The change would give brokerages full flexibility to set the amount of security deposit required of a remisier after conducting a credit assessment.
Another key proposal put forth by the Singapore Exchange (SGX) yesterday would give remisiers and dealers more leeway to operate away from their desks. Brokerages would no longer be required to obtain written customer consent each time a trading representative starts mobile broking.
Mr Tan Boon Gin, chief executive of SGX RegCo, the bourse's regulatory unit, said: "We are trying to move from a very prescriptive approach to a more principles-based approach, to give the broking houses more freedom to take risk management into their own hands."
Market players approached by The Straits Times said the SGX is heading in the right direction, although some questioned if these small steps could really move the needle.
For instance, the SGX hopes that younger remisiers who have less business and can put up only a smaller deposit will find it easier to do business once the minimum deposit requirement is removed.
One senior dealer said: "Knowing the broking house management, my expectation is that it would be cautious. If you're a new entrant, why would I give you a free hand? Nobody would give you a big line (of credit) without some understanding of your clientele.
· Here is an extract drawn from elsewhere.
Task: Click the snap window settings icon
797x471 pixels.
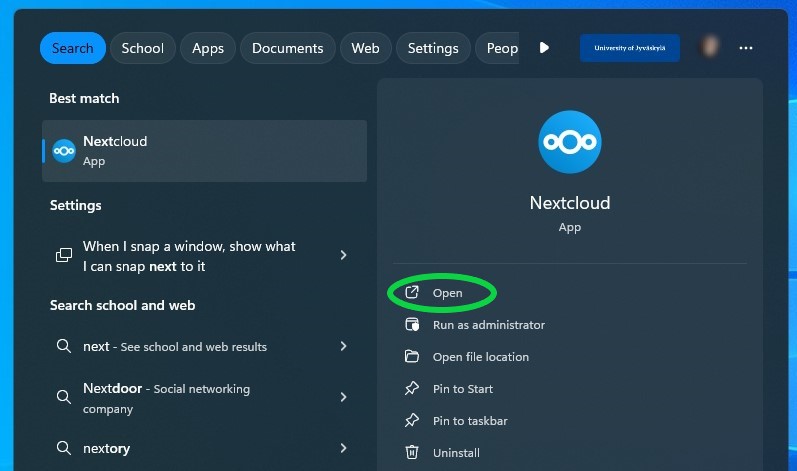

If you're a new entrant, why would I give you a free hand? Nobody would give you a big line (of credit) without some understanding of your clientele.
A SENIOR DEALER, who added that anyone coming into the industry right now must come in with a good client pool.
"The value-add from new entrants would be very limited. The industry has shrunk. My impression is that many dealers and remisiers are just doing their own trades, not many are servicing clients. Anyone coming into the industry right now must come in with a good client pool."
At the end of last year, 1,097 dealers and 2,355 remisiers were active in the Singapore market, down from a high of 1,333 dealers and 3,032 remisiers in 2011. Unlike dealers who are brokerage employees, remisiers are self-employed and earn a living off commissions.
Mr Jimmy Ho, president of the Society of Remisiers, said removing the minimum security deposit requirement "sounds good... but just because SGX has removed the requirement doesn't mean the houses will. They have the liberty to do what is required to shed their credit risk".
Yet, market volumes have died down, and $10,000 is a more reasonable deposit size that could be used as a guide, Mr Ho said.
But he welcomed the steps to make mobile broking more user-friendly: "Most clients will not bother to reply to a notification after reading it. As we move towards technology, it's essential that in-house remisiers and off-premises remisiers are seen as providing the same level and quality of service."
Other proposed changes would also clarify market practices in areas such as error trades and SGX investigations. Remisiers and dealers engaging in their own business activities outside of trading, such as tuition services or fund management, for instance, would no longer require SGX oversight.
Mr Jeffery Goh, executive director of Phillip Securities, said: "Every small progressive change to encourage new growth in the industry should be embraced."
The SGX is seeking public feedback on the proposed changes, with consultation open till Nov 7.